=== MATERIAL PROVIDED ===
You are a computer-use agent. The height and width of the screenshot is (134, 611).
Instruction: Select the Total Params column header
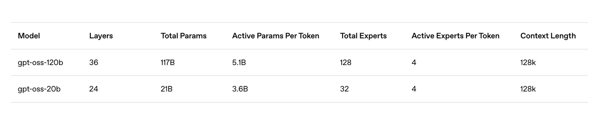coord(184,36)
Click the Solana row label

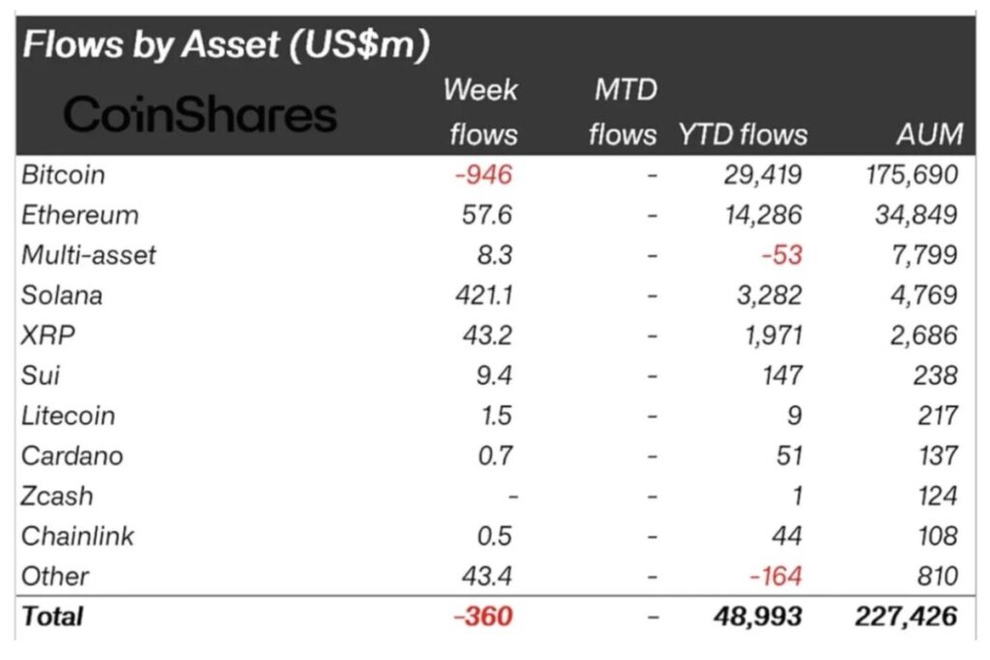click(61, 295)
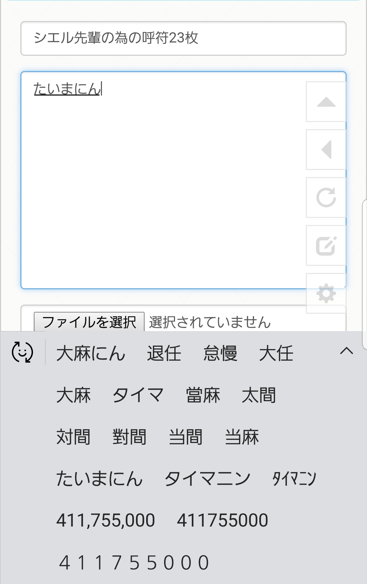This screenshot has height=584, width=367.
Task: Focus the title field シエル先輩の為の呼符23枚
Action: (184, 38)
===
=== MATERIAL PROVIDED ===
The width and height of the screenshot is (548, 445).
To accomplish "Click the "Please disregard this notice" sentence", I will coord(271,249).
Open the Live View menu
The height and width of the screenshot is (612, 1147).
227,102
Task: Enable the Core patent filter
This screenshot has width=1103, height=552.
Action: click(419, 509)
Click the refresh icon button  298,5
===
=== MATERIAL PROVIDED ===
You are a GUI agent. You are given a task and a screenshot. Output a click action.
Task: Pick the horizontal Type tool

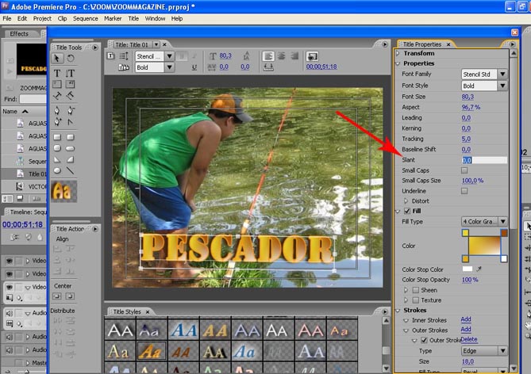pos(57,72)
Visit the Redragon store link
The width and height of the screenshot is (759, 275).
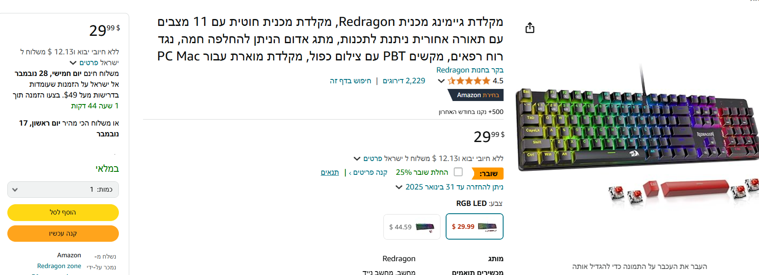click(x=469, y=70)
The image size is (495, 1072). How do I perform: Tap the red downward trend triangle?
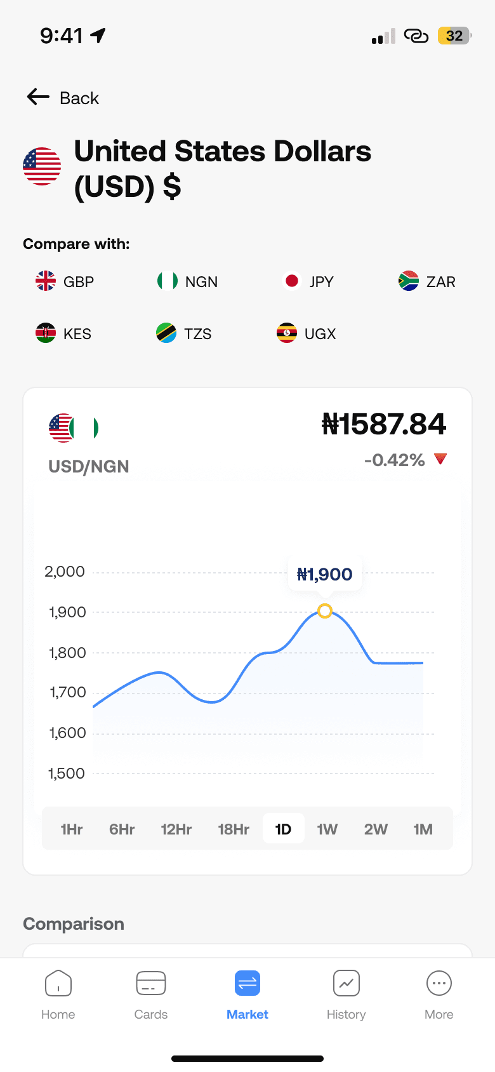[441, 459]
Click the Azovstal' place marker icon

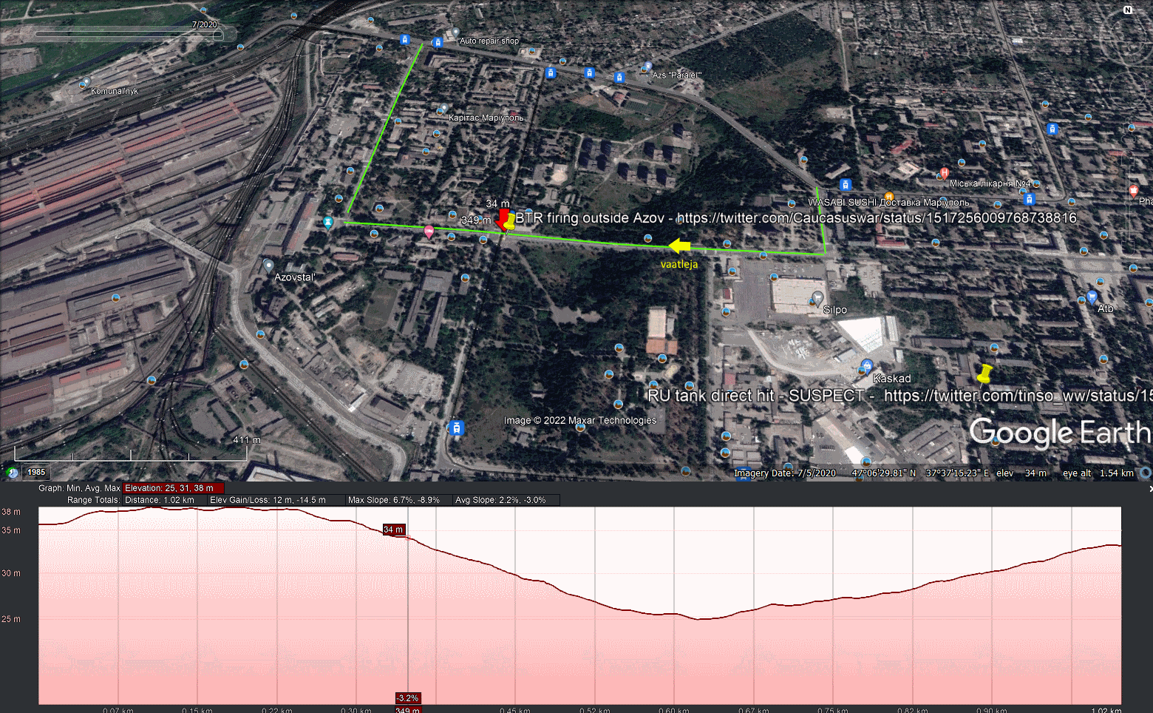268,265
===
* **PROBLEM REQUIREMENTS**:
In the entries above, please find the line with "This screenshot has width=1103, height=552." and the line with "Click the refresh", then write out exactly those two lines and every line between them, and nothing more.

* **RESPONSE**:
This screenshot has width=1103, height=552.
Action: click(419, 509)
Click the refresh icon button  298,5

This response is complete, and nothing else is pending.